Bledsoe confessed to collusion with the spy, having become convinced of Thompson’s mission to destroy Skald, and if that were impossible, at least sinking the Saxonian boat so that no one would gain access to the Rexley Device. Our unexpected reappearance was impossible to explain, since news of the wreck of the Jagdschloss had apparently reached the ears of the townsfolk; and the weak-willed Bledsoe at least opted not to introduce further lies. Neither Thompson nor Bledsoe had been aware of Tollard’s presence on the island, from what we gathered, and Bledsoe did not seem to recognize the former boat captain in our midst. Bledsoe’s motive for assisting Thompson, however, was the most chilling: when we questioned him, Bledsoe mentioned “Cambrian gold” and the “promise of seeing his wife again.” We left Bledsoe under Parsons’ overwatch, who is taking our orders, at least for now.
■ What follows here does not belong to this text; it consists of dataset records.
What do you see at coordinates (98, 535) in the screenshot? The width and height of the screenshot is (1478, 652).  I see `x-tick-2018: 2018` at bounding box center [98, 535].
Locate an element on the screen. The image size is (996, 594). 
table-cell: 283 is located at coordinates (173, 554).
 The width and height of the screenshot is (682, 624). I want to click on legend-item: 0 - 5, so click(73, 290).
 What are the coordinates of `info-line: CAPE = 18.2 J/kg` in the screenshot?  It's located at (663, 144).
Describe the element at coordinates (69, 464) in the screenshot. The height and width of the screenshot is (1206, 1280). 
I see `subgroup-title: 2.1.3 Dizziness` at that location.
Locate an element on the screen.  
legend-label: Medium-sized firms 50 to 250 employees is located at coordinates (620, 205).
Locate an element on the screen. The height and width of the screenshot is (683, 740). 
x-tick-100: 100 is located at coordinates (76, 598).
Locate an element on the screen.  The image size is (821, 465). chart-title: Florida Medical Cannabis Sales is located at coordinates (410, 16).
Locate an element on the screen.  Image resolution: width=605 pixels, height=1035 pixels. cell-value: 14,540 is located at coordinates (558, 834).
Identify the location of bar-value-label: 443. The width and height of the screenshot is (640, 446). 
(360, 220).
I am thankful that he at least was able to quickly see to truth of this and give us his allegiance after the confession of his former mayor. Parsons is now acting as de facto mayor until an election is held.

Thankfully, it wasn’t until well after we left Bledsoe’s house that MacTallan noted that while he had taken a pistol with him from Thornskye, he had not taken any ammunition.

In the morning, I will let my beloved take flight again, and I will re-read your two letters in more careful detail than I have been able to these last few days. The story of your capture, the re-awakening of your Ability, the disappearance of Brown himself, and the last words of the Admiral, are all stories that I wish to relate to MacTallan and Bennington in order to bring forward their careful consideration. As for Tollard, we consider him joined in our mission now, but not quite in our full confidence. For that reason I am loathe to read your letters aloud or bring them into areas where we meet. I have also not disclosed to Tollard the death of Segismund, and I wish to withhold that until a more appropriate time. I think there is more that Tollard can tell us yet, and I have a vague impression that knowledge of Segismund’s death may change his motives somehow.

Please know that I have been most appreciative of your forbearance for my interruption in my part of the correspondence, and I will write again as soon as we here have decided on the next course of action. This will likely will be to muster a group of ships that can be used to transport whatever human survivors that we can find alive still on Skald to safety here in Greysham. For her part, Bennington favors the use of the Rexley Device and the “bright blood” to continue a de-transformation of rat-men, but I do not have the capacity to contemplate this at the present moment. I will say, however, that we have begun to discuss plans such as these and the role that MacTallan’s map of portals might play. Should you decide to hunt down that abomination Brown, MacTallan has already set to work on a copy of the map for your use. It is not complete yet, but expect it in a future missive from me.